**Task description:** Please gather each line of the items below that contains the string "icon" and copy every such line whole. Case counts.

**Records:**
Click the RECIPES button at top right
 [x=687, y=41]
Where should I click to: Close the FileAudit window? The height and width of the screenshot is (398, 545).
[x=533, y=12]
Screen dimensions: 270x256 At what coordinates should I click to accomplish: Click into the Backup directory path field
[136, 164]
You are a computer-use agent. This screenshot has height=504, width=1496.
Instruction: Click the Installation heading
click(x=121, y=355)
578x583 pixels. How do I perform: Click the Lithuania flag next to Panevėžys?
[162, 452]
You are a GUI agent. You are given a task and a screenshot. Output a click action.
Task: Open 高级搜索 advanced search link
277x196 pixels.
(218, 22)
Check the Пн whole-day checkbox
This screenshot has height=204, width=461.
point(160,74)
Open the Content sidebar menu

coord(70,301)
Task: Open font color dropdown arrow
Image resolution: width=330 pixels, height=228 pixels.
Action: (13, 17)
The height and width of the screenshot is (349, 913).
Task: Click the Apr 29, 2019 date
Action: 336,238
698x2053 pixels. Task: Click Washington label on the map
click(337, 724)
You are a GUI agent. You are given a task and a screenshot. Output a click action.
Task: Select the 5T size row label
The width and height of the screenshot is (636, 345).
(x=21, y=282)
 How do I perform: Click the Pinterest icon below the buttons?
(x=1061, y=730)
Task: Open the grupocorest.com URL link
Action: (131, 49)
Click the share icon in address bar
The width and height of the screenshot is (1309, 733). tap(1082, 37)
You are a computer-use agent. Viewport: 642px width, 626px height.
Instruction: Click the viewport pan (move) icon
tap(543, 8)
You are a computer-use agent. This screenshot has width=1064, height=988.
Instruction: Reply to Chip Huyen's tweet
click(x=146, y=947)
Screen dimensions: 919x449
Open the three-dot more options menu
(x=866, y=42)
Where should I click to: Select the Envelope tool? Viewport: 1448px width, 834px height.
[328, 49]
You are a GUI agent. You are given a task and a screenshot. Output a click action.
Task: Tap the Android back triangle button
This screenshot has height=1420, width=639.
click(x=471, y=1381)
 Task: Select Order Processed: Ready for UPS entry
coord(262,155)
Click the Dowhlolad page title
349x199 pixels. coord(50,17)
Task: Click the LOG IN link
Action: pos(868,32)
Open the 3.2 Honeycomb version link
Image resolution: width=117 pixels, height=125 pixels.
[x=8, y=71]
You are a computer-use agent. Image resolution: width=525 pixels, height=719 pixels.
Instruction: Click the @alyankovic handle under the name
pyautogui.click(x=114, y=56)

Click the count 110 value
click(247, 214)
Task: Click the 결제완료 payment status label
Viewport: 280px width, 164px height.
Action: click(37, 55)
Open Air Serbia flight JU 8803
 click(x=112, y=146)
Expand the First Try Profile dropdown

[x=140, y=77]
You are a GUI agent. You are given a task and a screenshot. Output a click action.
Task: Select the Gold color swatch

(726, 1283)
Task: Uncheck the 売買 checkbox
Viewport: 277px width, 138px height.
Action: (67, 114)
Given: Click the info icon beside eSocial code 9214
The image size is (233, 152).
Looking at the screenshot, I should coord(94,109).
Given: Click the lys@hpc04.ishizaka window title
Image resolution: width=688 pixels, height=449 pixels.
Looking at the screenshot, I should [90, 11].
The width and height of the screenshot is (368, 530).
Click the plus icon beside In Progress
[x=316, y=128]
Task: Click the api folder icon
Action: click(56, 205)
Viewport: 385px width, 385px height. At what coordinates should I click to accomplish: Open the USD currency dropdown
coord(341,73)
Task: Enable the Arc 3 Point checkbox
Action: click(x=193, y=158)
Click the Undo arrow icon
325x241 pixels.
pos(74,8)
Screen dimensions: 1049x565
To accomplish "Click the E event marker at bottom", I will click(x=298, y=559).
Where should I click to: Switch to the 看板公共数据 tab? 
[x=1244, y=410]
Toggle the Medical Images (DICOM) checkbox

**Result:**
 How do I perform: Click the Pinterest icon below the buttons?
Click the share icon in address bar
Instruction: Click the viewport pan (move) icon
Given: Click the info icon beside eSocial code 9214
Click the plus icon beside In Progress
Task: Click the api folder icon
Click the Undo arrow icon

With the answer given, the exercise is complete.